Its curiosities are numerous, often in rather head-scratching sights that host an even more fascinating back story.

Here's a few:

Yachats Changes in Front of You. As you walk along the 804 Trail, heading north, you may notice something different as you get closer to that edge where the landscape abruptly turns to sand. The rocks start getting lighter in color and a bit smoother. Then, as you're close to the trail's absolute boundary, you'll see a bunch of pockmarked areas – little holes.

Yachats has a little trick up its sleeves for would-be geologists. Those basalt ledges are basically frozen lava, all of which come from various eruptions some 36 to 40 million years ago. And even as you see those rocks get lighter, you're more apt to think it's still basalt.

Oh but no, according to Eugene geologist / author Marli Miller. This area becomes sandstone rather than ancient basalt, so it's a little younger (some parts of this sandstone formation are 18 million years old). It is softer than basalt, usually the kind of rock you find on the southern Oregon coast, but different beaches there can have vastly different types of sandstone.

Bizarre Details at Yachats.

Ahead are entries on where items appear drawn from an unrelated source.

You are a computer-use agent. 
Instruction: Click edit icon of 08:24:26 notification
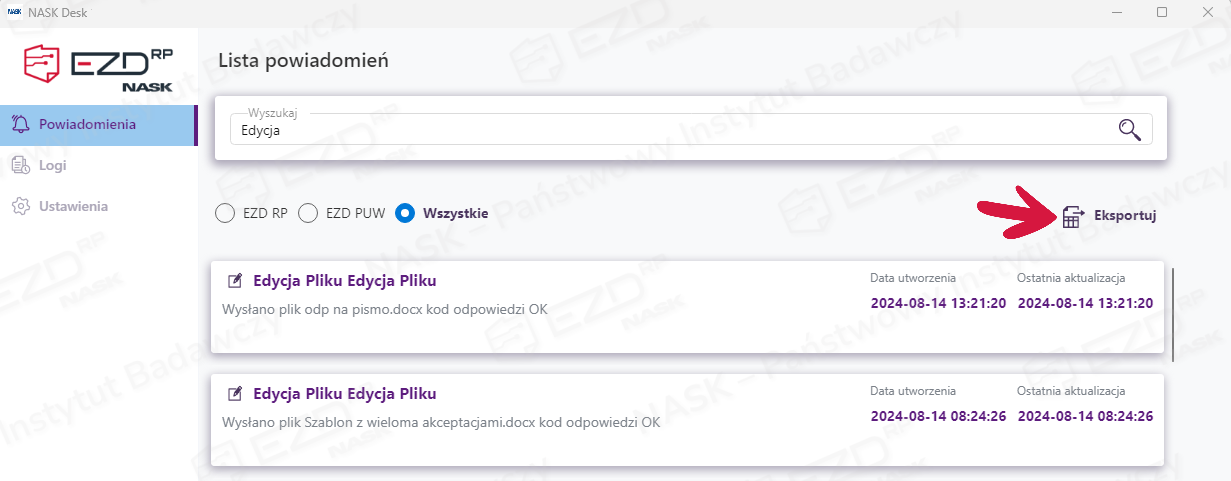[x=236, y=393]
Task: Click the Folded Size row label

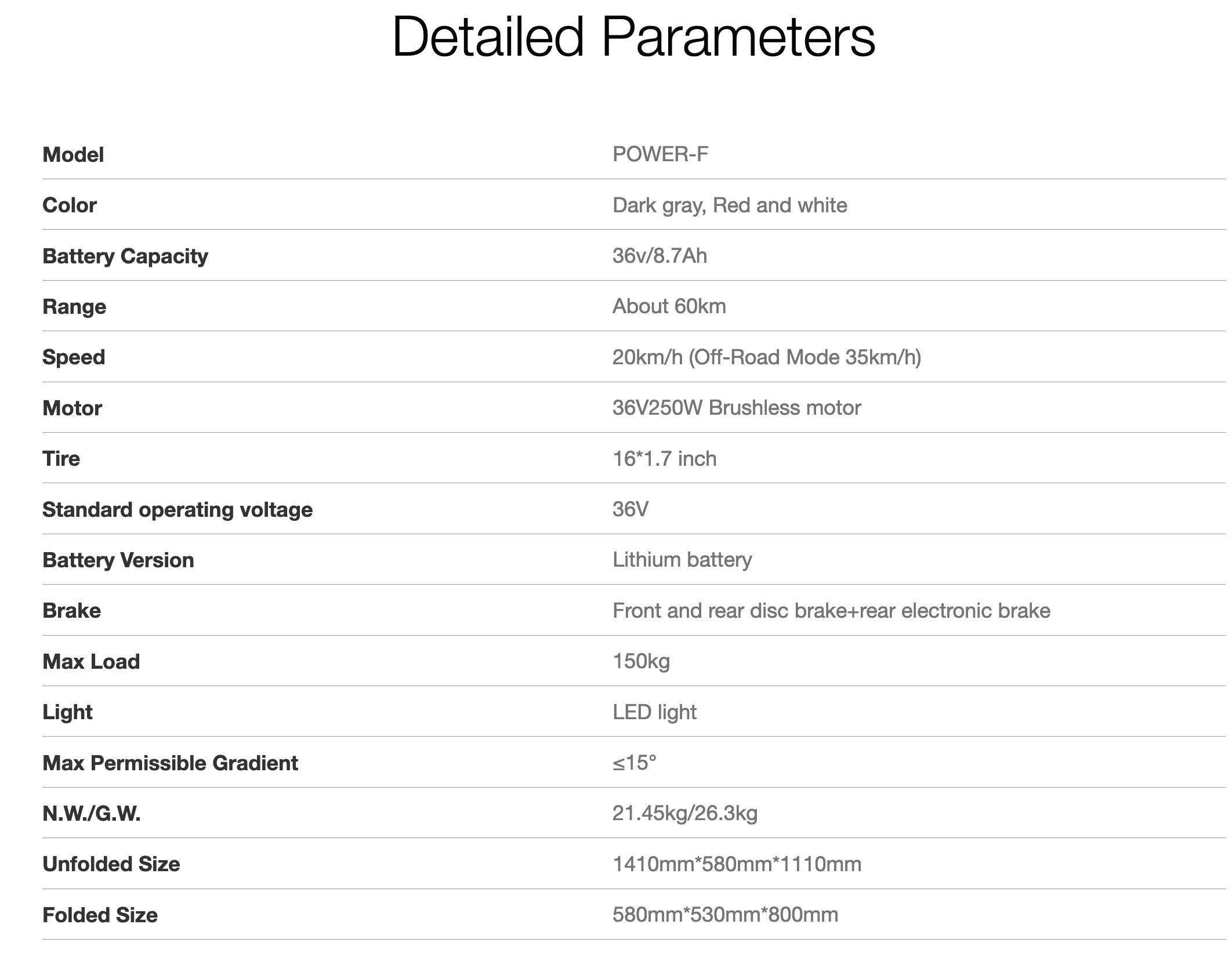Action: pos(100,915)
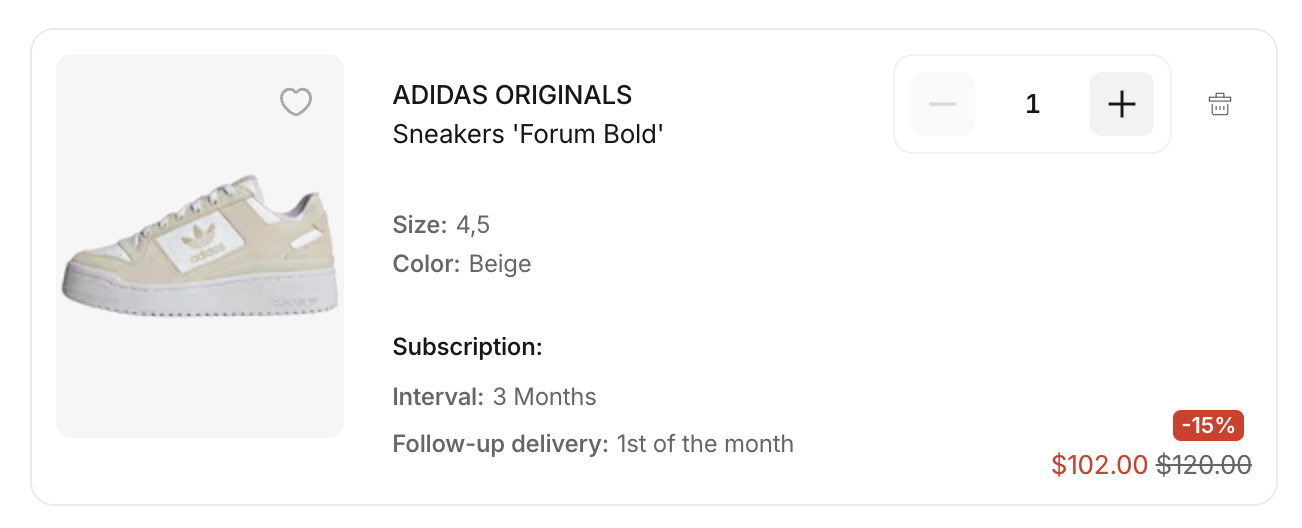The width and height of the screenshot is (1302, 528).
Task: Click the Color label
Action: [426, 264]
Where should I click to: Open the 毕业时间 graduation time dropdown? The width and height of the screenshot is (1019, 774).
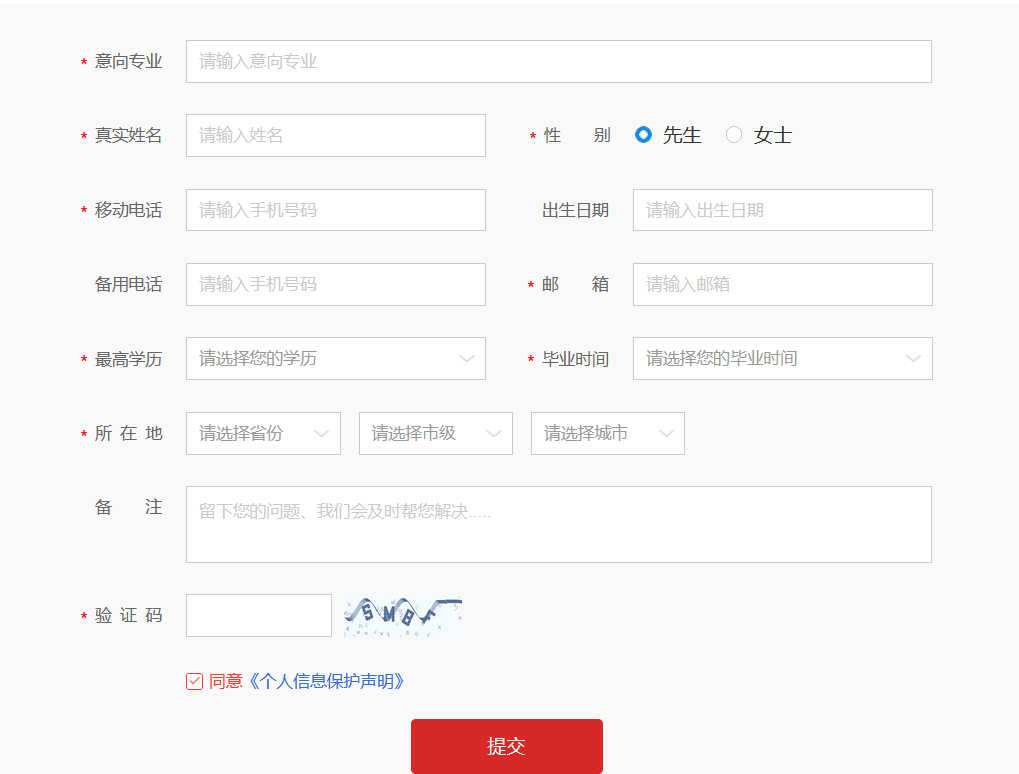782,358
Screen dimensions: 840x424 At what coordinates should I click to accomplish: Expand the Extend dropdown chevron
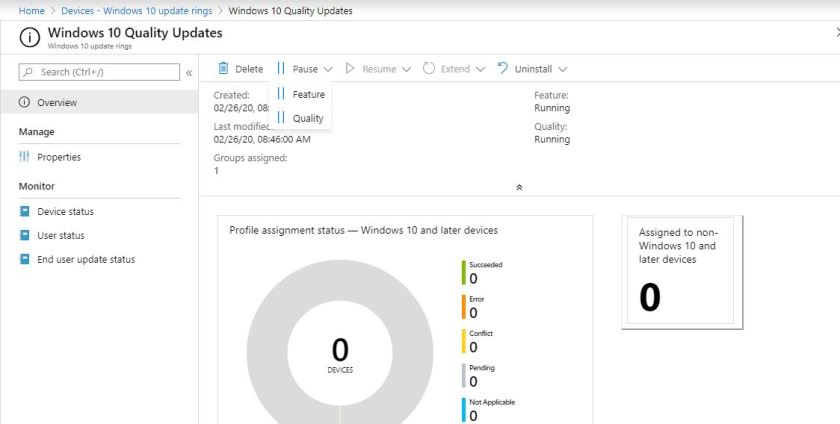coord(480,69)
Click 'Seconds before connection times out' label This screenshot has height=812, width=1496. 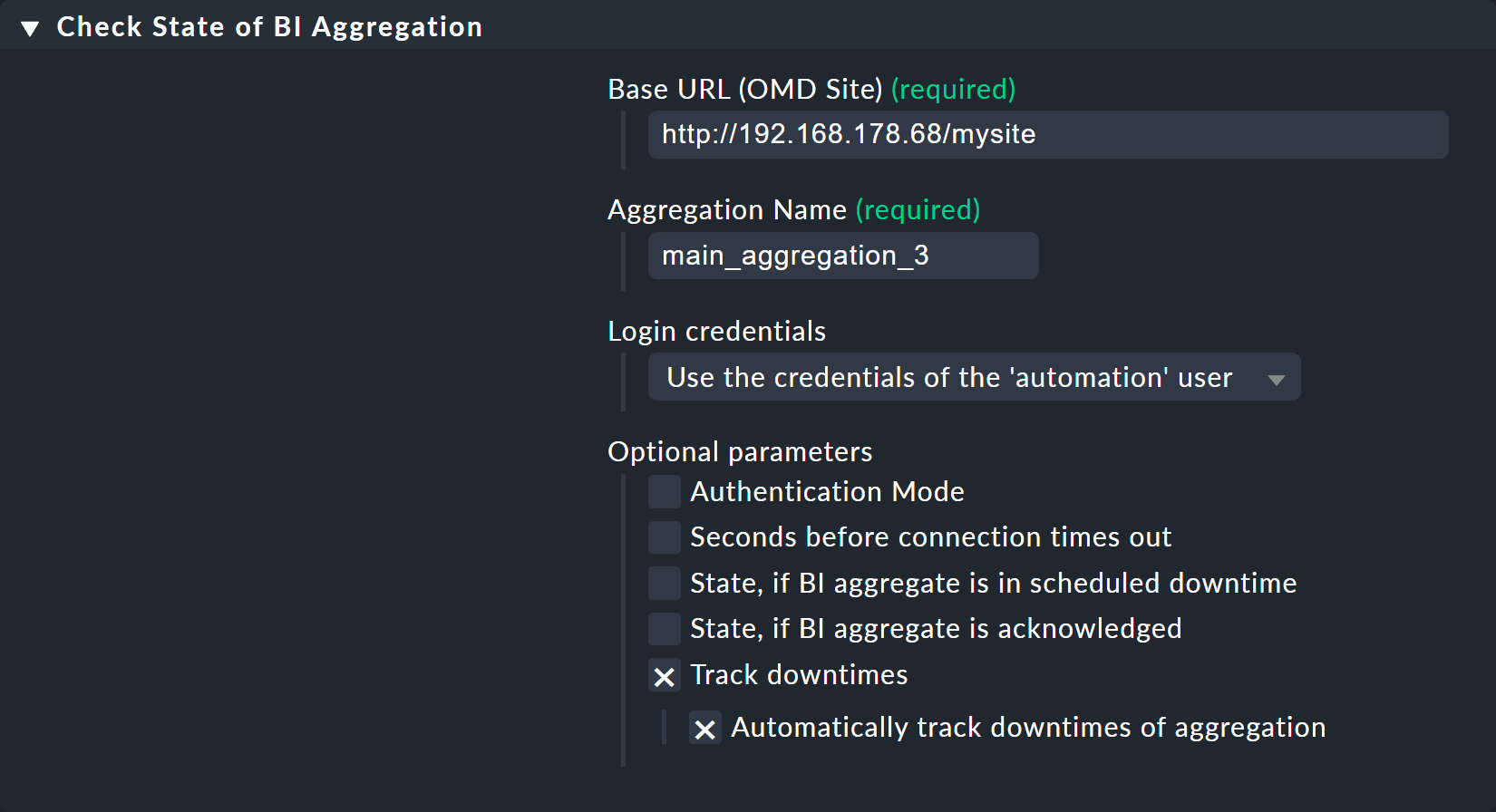click(x=930, y=537)

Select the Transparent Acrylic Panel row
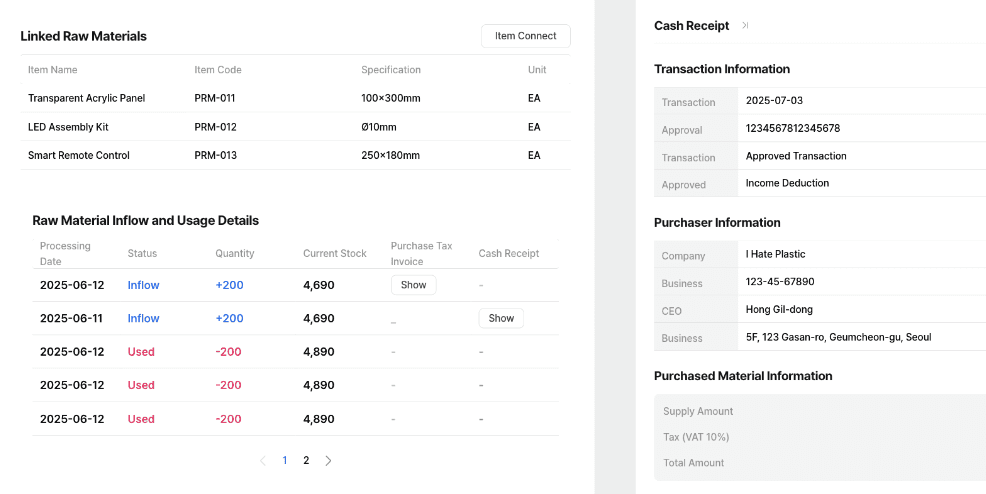pyautogui.click(x=87, y=98)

This immediately brings us to the funky shapes in these rocks, like the many pit-like holes. According to Miller, geologist George Mustoe on the south Oregon coast, and geologist Tom Horning out of Seaside, these rocky holes come from – believe it or not – clams.

“The holes have been drilled by rock-boring clams in the softer matrix,” Horning told Oregon Coast Beach Connection. Basically, clams have a way of rooting themselves in smaller holes, and then slowly grinding that space bigger and bigger.

This action is the same down at Shore Acres near Coos Bay, but it's rock-boring worms that did those holes, according to Mustoe.

You'll also find some trippy, straight-edge shapes in there, likely related to the item just below here.

At Strawberry Hill

Natural Steps in the Rocks. They're technically called “cordwood joints,” because they can look like stacked wood. They are kind of freaky to find. Essentially, the lava that erupted here forced its way into other holes, and then eventually that outer material eroded away. Further erosion leveled them into a steps shape.

You'll find some excellent examples of these a little bit south of town at Strawberry Hill, Bob Creek and Neptune Beach (the northern access), as well as in a hidden spot at Depoe Bay.

Blowholes of Yachats. There is a fairly large spouting horn / blowhole at Yachats' along the 804 Trail, close to the Smelt Sands entrance. It erupts with quite a bit of noise sometimes. There are some other minor ones along the trail, but the biggie is just south of town at Cook's Chasm. That one fires off with a great hissing noise, and it's absolutely spellbinding. Thor's Well is very close and for some reason that feature is more popular, but it's a lame choice compared to the spouting horn.

Curiosities of Yachats on Central Oregon Coast: Funky Holes to Hissing Noises
Cook's Chasm

Rather spectacular and even more surprising is the tiny blowhole at the southern end of town, along Ocean Drive. Like the others it takes the right conditions, so when this one goes off it's kind of special. It too can make a hissing noise, but more than anything it sprays the hell out of you and your camera gear with a forcible mist.